Ces mineurs sont pourtant employés, a priori, en toute légalité. Au Québec, il n’y a pas d’âge minimum requis pour commencer à travailler. La loi sur les normes du travail se contente d’énumérer quelques restrictions : l’employeur doit s’assurer d’obtenir l’autorisation écrite des parents pour les mineurs de moins de 14 ans. Jusqu’à16 ans, il est interdit de les faire travailler pendant les heures de classe, et les horaires de nuit sont proscrits.
En 2016, une enquête menée par l’Institut de la statistique du Québec soulignait qu’un écolier sur trois avait un emploi rémunéré pendant l’année scolaire. Une situation déjà particulière, qui faisait du Québec, et plus généralement du Canada, des figures d’exception au sein des pays de l’Organisation de coopération et de développement économiques en matière de travail des enfants.
« Autonomisation des enfants »
« Dès la fin des années 1990, la déréglementation des horaires d’ouverture des commerces de détail en soirée et le week-end a fait exploser les besoins en main-d’œuvre à temps partiel, explique Elise Ledoux, professeure en ergonomie, spécialiste des questions du travail à l’université du Québec à Montréal. Les écoliers, libérés de leurs cours dès le début de l’après-midi en vertu de l’aménagement du temps scolaire au Québec, étaient une main-d’œuvre idéale pour quelques heures par jour. »

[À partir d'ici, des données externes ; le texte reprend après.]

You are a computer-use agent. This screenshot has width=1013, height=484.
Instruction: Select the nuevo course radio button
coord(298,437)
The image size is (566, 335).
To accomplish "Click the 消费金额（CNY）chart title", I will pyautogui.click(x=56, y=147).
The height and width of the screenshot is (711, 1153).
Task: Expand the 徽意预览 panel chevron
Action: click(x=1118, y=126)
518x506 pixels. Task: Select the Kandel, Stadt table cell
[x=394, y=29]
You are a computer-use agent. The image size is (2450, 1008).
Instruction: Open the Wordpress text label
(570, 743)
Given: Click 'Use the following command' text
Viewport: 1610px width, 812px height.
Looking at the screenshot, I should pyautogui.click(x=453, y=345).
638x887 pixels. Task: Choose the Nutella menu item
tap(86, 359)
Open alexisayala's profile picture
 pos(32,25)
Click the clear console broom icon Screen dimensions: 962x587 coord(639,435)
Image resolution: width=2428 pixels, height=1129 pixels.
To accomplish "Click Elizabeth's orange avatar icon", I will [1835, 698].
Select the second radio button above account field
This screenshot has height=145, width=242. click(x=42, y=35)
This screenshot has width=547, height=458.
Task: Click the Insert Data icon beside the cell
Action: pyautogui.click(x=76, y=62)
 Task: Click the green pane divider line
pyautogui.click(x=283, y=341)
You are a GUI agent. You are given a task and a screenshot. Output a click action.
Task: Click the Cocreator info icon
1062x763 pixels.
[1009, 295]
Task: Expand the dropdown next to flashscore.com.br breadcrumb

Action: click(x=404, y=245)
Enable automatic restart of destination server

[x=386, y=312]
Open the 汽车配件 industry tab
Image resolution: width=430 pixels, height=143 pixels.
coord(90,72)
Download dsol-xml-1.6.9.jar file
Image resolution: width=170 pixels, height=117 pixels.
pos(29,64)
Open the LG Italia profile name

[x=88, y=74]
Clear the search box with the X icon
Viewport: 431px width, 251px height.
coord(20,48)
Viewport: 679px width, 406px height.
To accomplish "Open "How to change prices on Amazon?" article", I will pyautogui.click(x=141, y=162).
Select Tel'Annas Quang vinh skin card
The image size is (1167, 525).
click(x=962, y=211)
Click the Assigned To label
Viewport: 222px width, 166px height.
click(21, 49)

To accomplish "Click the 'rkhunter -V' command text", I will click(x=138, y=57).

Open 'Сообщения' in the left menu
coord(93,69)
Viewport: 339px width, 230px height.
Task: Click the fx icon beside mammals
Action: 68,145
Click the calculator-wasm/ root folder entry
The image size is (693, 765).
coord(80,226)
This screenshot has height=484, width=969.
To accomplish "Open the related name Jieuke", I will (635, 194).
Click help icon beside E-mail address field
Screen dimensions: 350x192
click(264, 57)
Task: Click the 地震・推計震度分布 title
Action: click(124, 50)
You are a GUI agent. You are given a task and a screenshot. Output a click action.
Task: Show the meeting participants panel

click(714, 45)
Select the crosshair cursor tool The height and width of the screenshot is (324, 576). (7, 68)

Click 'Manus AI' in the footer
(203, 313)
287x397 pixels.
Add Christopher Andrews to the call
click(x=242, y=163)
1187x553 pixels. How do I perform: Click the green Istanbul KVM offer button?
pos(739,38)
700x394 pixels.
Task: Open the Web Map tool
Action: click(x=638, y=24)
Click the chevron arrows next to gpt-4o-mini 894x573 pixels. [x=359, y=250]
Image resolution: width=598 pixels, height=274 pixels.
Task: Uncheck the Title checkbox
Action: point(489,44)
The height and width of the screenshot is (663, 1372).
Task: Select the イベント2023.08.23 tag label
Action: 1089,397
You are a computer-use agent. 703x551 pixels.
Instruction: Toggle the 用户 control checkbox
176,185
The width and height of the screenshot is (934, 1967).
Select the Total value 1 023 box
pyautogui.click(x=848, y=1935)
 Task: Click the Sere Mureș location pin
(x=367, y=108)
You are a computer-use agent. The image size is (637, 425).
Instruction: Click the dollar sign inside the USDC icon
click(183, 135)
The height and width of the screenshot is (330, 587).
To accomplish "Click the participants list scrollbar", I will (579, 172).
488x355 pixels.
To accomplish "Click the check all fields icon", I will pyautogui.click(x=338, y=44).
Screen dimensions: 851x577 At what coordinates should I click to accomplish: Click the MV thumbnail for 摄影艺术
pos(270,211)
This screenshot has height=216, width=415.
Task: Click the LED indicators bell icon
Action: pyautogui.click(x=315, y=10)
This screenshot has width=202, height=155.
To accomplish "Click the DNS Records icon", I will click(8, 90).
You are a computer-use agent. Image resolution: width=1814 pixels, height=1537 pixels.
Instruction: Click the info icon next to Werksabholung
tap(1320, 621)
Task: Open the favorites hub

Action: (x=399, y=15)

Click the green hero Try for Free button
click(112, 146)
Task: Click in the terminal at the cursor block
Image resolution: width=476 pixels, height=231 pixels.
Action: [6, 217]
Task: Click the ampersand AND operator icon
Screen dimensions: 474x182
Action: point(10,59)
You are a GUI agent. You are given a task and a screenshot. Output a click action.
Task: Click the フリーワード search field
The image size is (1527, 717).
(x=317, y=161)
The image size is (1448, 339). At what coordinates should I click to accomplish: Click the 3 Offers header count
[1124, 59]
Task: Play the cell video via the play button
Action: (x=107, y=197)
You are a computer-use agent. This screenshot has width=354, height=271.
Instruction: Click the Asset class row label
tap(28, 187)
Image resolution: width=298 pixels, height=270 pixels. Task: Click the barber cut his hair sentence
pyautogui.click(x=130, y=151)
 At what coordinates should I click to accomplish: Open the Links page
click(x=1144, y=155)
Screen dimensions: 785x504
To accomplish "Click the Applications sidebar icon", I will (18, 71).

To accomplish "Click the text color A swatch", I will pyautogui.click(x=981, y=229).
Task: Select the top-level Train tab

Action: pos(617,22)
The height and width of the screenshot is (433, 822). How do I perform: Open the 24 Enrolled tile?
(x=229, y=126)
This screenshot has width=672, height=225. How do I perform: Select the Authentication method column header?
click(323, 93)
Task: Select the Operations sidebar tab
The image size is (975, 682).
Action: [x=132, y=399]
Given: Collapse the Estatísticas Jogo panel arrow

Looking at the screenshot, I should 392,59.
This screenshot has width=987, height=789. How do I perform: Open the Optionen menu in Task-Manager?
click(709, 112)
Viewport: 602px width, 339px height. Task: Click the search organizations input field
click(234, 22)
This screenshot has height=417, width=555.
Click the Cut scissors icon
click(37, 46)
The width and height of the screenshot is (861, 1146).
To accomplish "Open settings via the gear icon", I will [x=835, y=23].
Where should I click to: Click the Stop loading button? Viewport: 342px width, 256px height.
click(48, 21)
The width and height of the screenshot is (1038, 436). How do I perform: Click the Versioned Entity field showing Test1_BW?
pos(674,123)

Aujourd’hui, le phénomène atteint une ampleur inégalée. D’après une étude de Statistique Canada, le taux d’emploi des mineurs au Québec dépasse les 51 %. La situation économique actuelle de la province – un taux de chômage de seulement 3,9 % et une pénurie de travailleurs aggravée par la pandémie de Covid-19, avec quelque 240 000 postes à pouvoir – accroît la pression sur les employeurs. Corollaire : la main-d’œuvre immigrée et les mineurs sont particulièrement courtisés. Sur les autoroutes du pays, les géants de la restauration rapide comme Tim Hortons ou McDonald’s déploient une communication offensive grâce à d’immenses panneaux publicitaires promettant aux parents qu’un emploi chez eux « favorisera la carrière de [leur] enfant ».